After the previous failure, I change my strategy: I try to train each layer separately, try to find the best models parameter.

**Unsupervised Layers**

For the first layer, I try 2304 units gRBM, 576 units gRBM**, **2304 units DAE, 576 units DAE.

DAE generally perform worse than gRBM: the training stack at 6000 reconstruction error. For gRBM with 2304 units, after training 4 days, the reconstruction error drop to 686.753 and stop decrease. For gRBM with 576 hidden units the minimum reconstruction error is 1161.23. I decide to use the gRBM with 2304 hidden units as my first pretrained layer.

For the second layer, I use 576 hidden units gRBM. The minimum construction error is 195.316.

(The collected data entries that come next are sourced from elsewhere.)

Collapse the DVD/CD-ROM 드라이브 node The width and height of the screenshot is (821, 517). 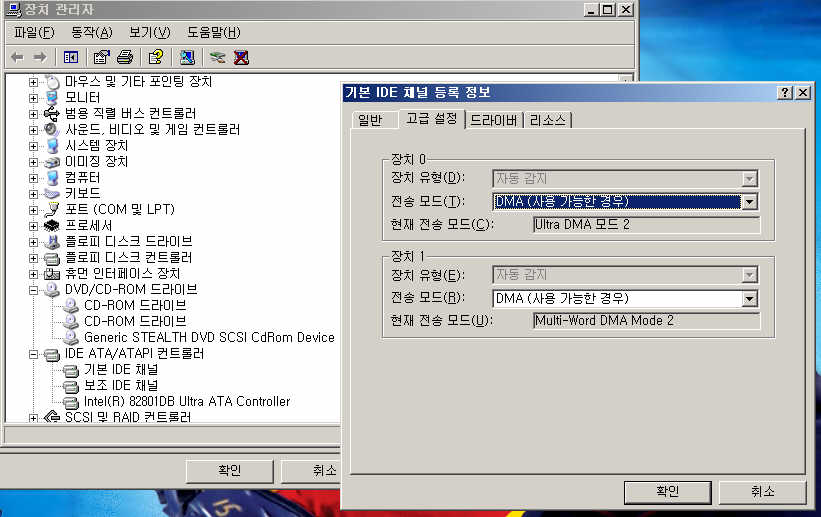tap(34, 289)
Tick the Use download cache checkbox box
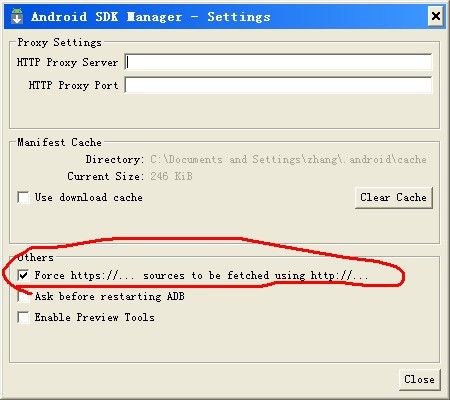450x400 pixels. 23,197
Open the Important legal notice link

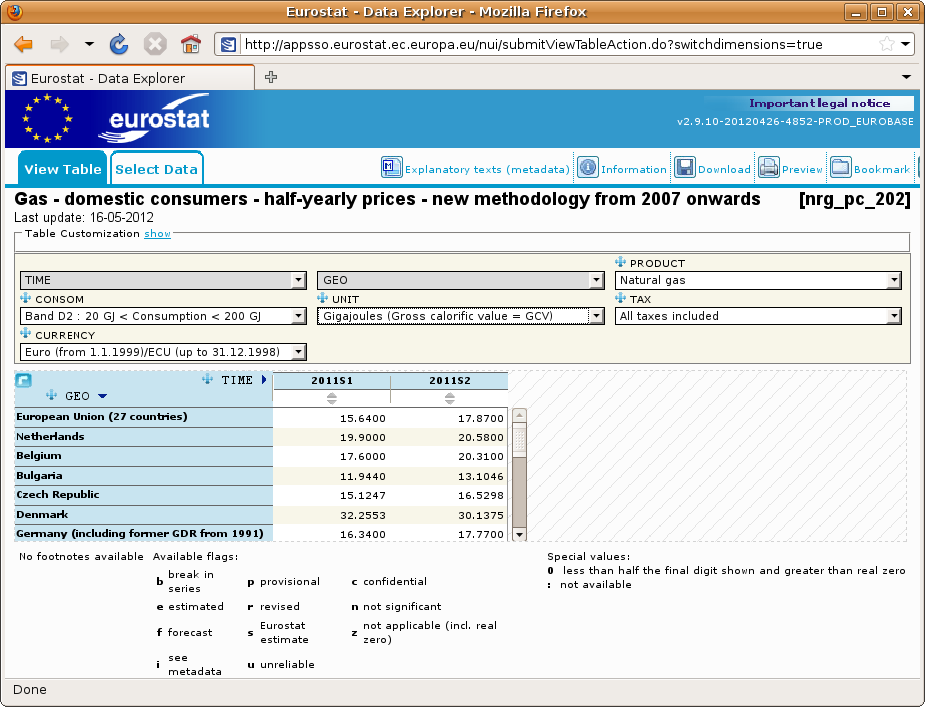[x=819, y=103]
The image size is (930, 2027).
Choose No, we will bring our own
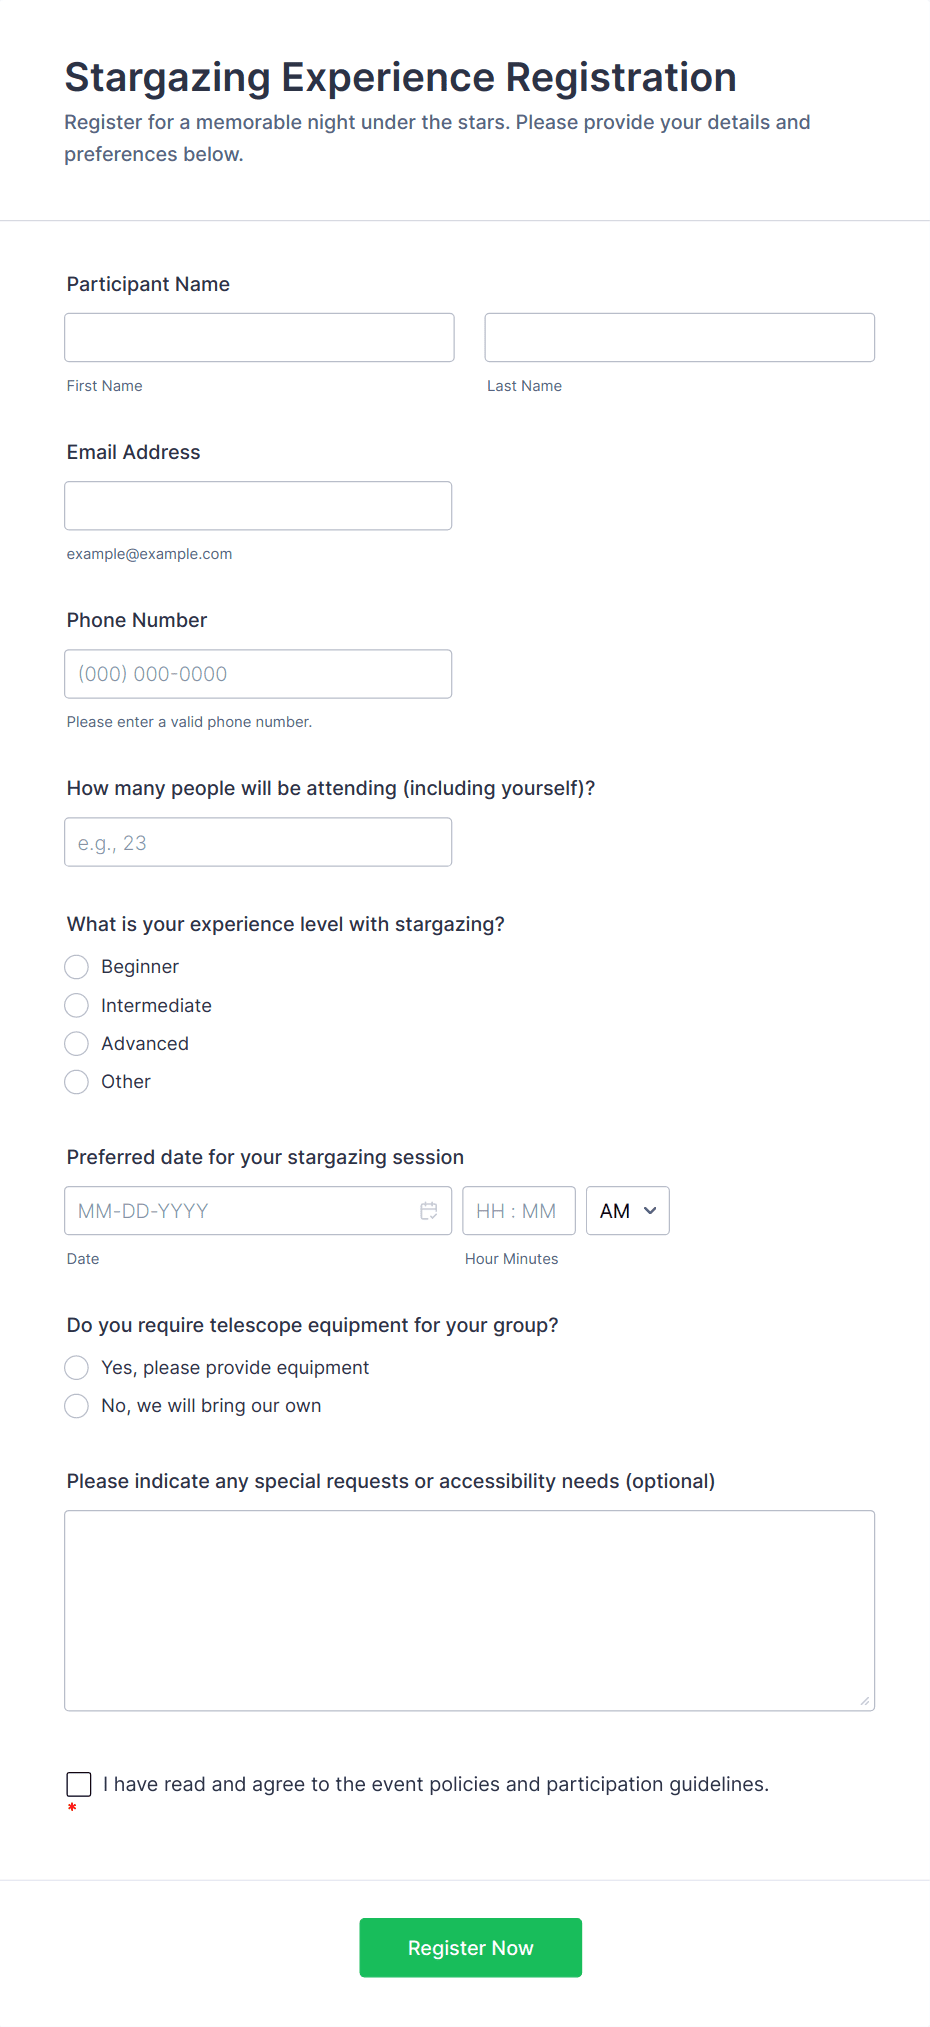77,1406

For the third layer, I tried 100 hidden units and 200 hidden units. Both have similar reconstruction error: 19.655 and 20.1508.

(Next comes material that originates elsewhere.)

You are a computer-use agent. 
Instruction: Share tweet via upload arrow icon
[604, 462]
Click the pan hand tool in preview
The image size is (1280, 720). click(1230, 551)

As others result did’nt indicate the reconstruction error(Until I did the following experiments), I can’t do comparison. But judging from the results from supervised training, I think these results may be can be further optimized.

**Supervised Training **

I try several configurations to find the optimized models;

- 2304 hidden units gRBM layer followed directly by the linear regression layer
- 2304 hidden units gRBM layer followed by 1 sigmoid layer with 500 hidden units then linear regression layer.
- 2304 hidden units gRBM layer followed by 1 sigmoid layer with 200 hidden units then linear regression layer.
- 2304 hidden units gRBM layer, and another 576 hidden units gRBM stack on it, then followed by 1 sigmoid layer with 200 hidden units then linear regression layer.
- 2304 hidden units gRBM layer, and another 576 hidden units gRBM stack on it, then followed the linear regression layer.
- 3 gRBMs stack together, each has 2304, 576, 200 hidden units. followed by the linear regression layer.
- 3 gRBMs stack together, each has 2304, 576, 100 hidden units. followed by the linear regression layer.

For each configuration I try two learning 0.001 and 0.005. In most of case, 0.001 is better.

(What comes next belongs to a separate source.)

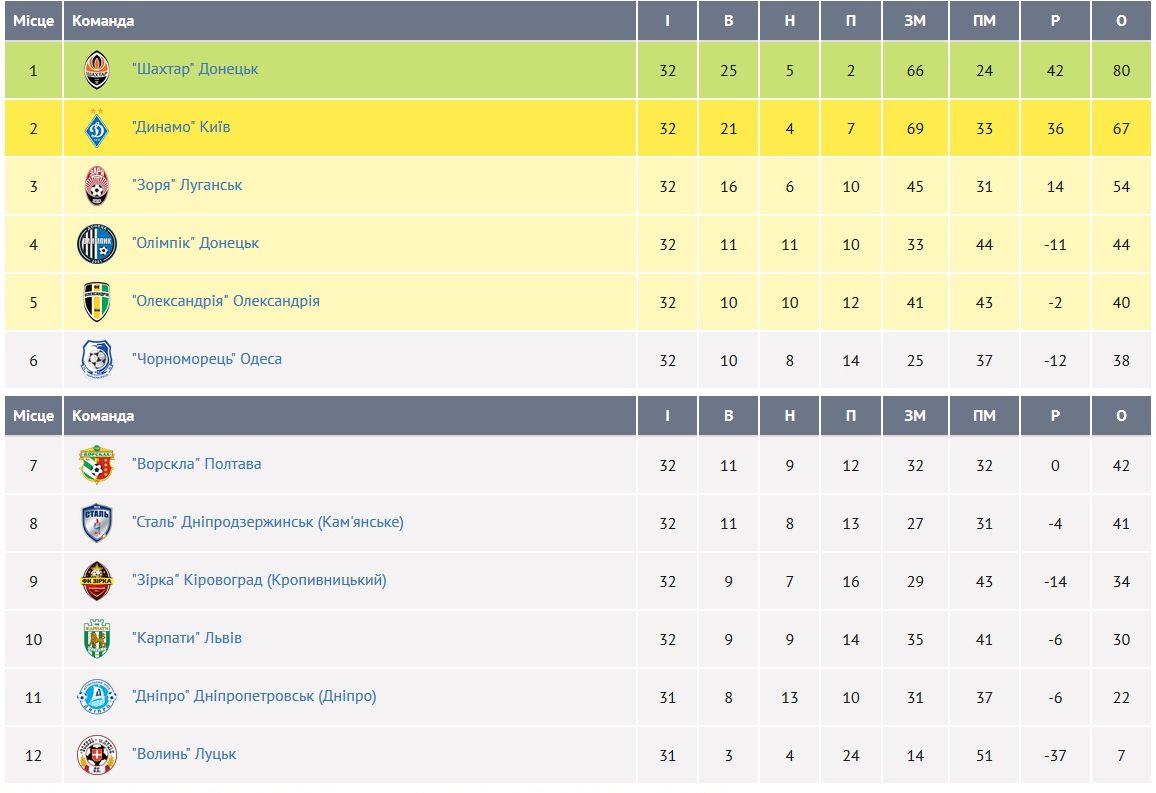Click Shakhtar's points cell showing 80

1121,70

After compare all the results, I found that the two layer structures have the best validation errors. And adding a sigmoid layer after pretrained layer is not a good idea. Because the goal of supervised train is to fine tune the parameters trained in unsupervised training. The parameters in the new sigmoid layer is randomly initialized and need more tuning than other layers.

Among the models above the best is model 5, which have 90.0467 validation error and 3.15001 kaggle score which is my best until now.